The FCA released its Sector Views report for January 2019. It identified a number of risks for wholesale financial markets.
In the Investment Management Section, the FCA identified automation as a threat to stability and resilience: “Increasing use of automation in financial services and in outsourcing, and the oversight problems this can cause, are contributing to a greater potential for stability and resilience to be threatened.”
“Failure or disruption at one or more of the small number of custody banks and investment administration service providers could result in significant harmful side effects. All assets under management in this sector are held for safekeeping by a small number of ancillary service providers. Serious failure or disruption at one or more of these could result in widespread harmful side effects which could threaten stability and resilience.”
“Significant harmful side effects could result from failure at one or more of the small number of firms relied on for outsourced technology services. Outsourcing to third party technology providers is growing, meaning that the proportion of assets potentially affected is increasing.”
“Any increase in levels of outsourcing, which could exacerbate the likelihood of firm or technology failure, may be offset by increased regulatory focus on third party service provision oversight.”
“Technological failure or disruption, including from cyber crime could threaten market confidence and participation. Barriers to successful cyber-enabled financial crime are reducing due to technological advances. This increases the availability and commoditisation of sophisticated cyber-attack tools. Gaps in controls and oversight could also make cyber crime attacks more likely.”
The FCA also said that greater use of big data and developments in artificial intelligence are likely to see growing use of machine-based decision making by asset managers in security selection, asset allocation and trade execution.
“Inappropriate technology-led asset management decisions could also result in harmful side effects. The proportion of assets invested through technology-led decision making is currently small but growing. The speed of machine reactions could have serious consequences. If artificial intelligence using an algorithm were to make an inappropriate asset management decision, any resulting losses could be quickly compounded.”
In the General Insurance and Protection Section, the FCA noted that continuous developments in data and technology create new opportunities and risks.
“Data can give insurers (and also distributors) the means to commercial advantage through pricing, underwriting and marketing. How firms use data is now subject to tighter regulation under the General Data Protection Regulation (GDPR), which increases the penalties and means of redress for misuse.”
“Blockchain technology is enabling innovative products and platforms. These include a platform for marine cargo transactions and a flight delay policy to pay claims without the need for notification by customers.”
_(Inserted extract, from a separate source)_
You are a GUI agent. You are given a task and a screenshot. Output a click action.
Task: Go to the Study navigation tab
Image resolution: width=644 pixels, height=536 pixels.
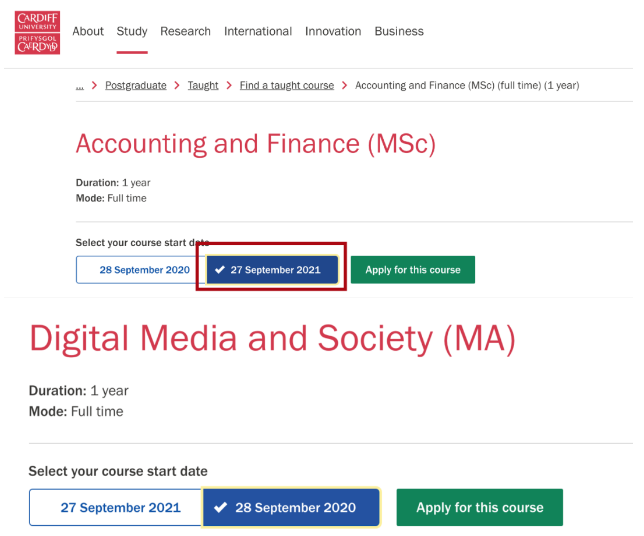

“Insurance products are coming onto the market that link with connected home technology to incentivise behaviour that lowers the likelihood or severity of claims. These include leak detectors in homes and wearable fitness monitors with health insurance.”
“We expect artificial intelligence (AI) to have significant future application in the sector, including possibly in claims functions. AI has the potential to reduce costs and increase productivity, but also the potential for negative outcomes, for instance if algorithms are used that exploit behavioural biases.”
Regulation, the FCA wrote, is driving increased accountability. “New regulations in 2018 have increased the accountability of firms and individuals for product governance and oversight (Insurance Distribution Directive) and data (General Data Protection Regulation).”
“Accountability in the sector will also be further extended by the inclusion of insurers within the scope of the Senior Managers and Certification Regime from December 2018.”